（1）染色镜检

　　①抹片的制备

　　固体培养物（平板、斜面）或脓汁、粪便等抹片的制备：用接种环取生理盐水1滴，置于准备好的载玻片上，再用灭菌接种环取培养物少许混合于水滴中，混匀涂成薄膜，使其呈极轻微的乳浊为度，多余材料在火焰上灭菌。

　　液体培养物或血液、尿液、渗出液、乳汁等抹片的制备：直接用灭菌接种环取1环或数环待检材料，置于玻片上制成涂片。

　　组织、脏器材料触片的制备：取病料组织一小块，以其切面在玻片表面轻轻接触几次，注意不宜触重、过厚，任其自然干燥，即成组织触片（或称印片）。也可用其切面轻轻接触玻片表面并移动组织块制成抹片，自然干燥。

　　②干燥固定：抹片（触片）于室温自然干燥后，将涂抹面朝上，以其背面在酒精灯火焰上通过数次，略作加热（但不能太热，以不烫手背为度）进行固定。血液、组织、脏器等抹片（尤其作姬姆萨染色）常用甲醇固定，可将已干燥的抹片浸入含有甲醇的染色缸内，取出晾干，或在抹片上滴加数滴甲醇使其作用3～5分钟后，自然干燥。

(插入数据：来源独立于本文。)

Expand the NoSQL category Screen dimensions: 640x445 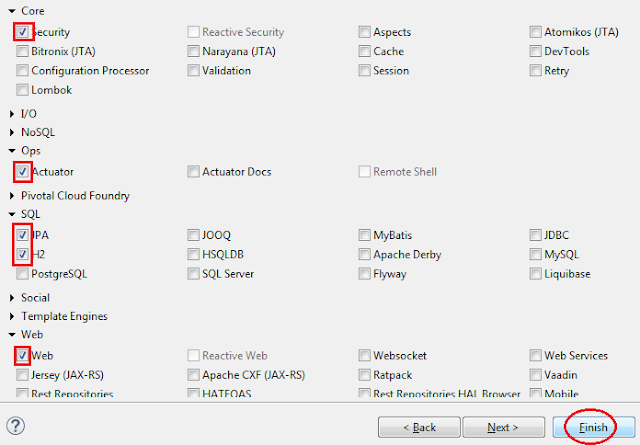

　　③染色：固定好的涂片或抹片即可进行染色。常规染色法有革兰氏染色法。基本过程是：染色→媒染→脱色→复染→干燥→镜检。

　　染色  在已干燥固定好的抹片上滴加草酸铵结晶紫溶液于涂、抹面上，染色2～3分钟，水洗。

　　媒染  滴加革兰氏碘液作用2～3分钟，水洗。

　　脱色  滴加95％酒精于抹片上，脱色时间应根据涂抹面的厚度灵活掌握，多在20～60秒之间，水洗。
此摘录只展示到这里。